(Beginning of Data for analysis)

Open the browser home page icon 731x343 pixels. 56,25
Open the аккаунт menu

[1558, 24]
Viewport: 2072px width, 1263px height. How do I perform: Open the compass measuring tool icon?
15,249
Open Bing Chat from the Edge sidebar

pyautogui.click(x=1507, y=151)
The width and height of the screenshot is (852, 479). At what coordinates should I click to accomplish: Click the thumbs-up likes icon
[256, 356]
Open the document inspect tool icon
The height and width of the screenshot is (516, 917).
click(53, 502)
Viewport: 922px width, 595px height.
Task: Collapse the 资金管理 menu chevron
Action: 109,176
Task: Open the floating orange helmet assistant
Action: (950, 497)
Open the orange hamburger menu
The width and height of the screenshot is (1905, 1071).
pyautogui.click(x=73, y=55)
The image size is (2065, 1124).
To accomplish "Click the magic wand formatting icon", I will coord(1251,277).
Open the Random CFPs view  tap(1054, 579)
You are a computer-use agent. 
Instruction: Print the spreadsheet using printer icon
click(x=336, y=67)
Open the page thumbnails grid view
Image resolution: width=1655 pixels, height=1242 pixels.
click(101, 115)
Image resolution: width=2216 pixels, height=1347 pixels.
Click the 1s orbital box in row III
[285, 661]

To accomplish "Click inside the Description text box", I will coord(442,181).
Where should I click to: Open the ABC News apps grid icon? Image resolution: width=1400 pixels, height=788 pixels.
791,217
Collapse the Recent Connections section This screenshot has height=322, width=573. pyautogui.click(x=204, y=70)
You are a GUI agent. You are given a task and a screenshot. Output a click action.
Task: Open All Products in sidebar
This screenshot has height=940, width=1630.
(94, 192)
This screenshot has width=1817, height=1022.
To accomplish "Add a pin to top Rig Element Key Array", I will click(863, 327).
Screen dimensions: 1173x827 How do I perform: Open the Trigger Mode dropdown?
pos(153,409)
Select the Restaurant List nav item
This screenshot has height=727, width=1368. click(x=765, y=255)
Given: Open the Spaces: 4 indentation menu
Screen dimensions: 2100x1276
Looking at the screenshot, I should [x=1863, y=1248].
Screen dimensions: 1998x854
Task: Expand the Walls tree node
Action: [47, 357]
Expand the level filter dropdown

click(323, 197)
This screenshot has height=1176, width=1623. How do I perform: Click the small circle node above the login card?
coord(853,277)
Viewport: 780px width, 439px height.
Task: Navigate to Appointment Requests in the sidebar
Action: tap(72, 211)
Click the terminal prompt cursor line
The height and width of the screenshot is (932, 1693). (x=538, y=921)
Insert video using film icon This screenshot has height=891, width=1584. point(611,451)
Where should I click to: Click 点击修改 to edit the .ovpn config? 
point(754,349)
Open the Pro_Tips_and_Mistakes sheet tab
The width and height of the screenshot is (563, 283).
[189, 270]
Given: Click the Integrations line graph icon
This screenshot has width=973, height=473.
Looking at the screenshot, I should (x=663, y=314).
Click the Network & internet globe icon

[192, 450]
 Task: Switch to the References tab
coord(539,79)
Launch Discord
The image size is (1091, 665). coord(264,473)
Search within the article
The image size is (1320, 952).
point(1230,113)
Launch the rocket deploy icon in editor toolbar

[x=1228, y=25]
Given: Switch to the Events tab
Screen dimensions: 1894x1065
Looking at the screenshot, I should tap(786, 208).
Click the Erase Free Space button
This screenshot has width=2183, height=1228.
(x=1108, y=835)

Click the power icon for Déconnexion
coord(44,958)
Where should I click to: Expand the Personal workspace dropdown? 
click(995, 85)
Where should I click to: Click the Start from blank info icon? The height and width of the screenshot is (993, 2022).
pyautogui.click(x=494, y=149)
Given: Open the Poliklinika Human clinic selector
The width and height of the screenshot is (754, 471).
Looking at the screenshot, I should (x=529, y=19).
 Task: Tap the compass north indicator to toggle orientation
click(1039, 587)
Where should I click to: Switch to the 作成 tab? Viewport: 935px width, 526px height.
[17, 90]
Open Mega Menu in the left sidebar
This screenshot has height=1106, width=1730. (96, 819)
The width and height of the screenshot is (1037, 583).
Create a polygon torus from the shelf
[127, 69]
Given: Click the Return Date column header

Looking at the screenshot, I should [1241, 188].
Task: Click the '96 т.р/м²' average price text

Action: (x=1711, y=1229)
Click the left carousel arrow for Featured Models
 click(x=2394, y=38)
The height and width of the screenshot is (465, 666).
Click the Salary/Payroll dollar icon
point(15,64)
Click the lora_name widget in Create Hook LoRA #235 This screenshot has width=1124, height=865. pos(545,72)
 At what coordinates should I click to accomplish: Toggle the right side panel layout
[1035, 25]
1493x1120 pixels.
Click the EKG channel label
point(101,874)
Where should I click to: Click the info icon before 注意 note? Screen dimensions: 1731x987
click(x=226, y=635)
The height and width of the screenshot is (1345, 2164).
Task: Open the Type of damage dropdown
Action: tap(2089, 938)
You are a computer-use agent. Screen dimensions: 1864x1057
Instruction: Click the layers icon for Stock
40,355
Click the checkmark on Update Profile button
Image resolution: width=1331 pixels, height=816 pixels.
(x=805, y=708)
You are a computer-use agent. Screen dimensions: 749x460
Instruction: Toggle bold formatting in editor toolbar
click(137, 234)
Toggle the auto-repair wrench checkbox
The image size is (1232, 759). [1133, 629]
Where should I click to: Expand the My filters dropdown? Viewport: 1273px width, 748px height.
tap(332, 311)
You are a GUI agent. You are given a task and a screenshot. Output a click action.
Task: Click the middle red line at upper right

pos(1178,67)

(End of Data for analysis)

> [What you need to do]:
In the listing, return each line containing the string "button".

> [Response to the task]:
Click the Erase Free Space button
Click the checkmark on Update Profile button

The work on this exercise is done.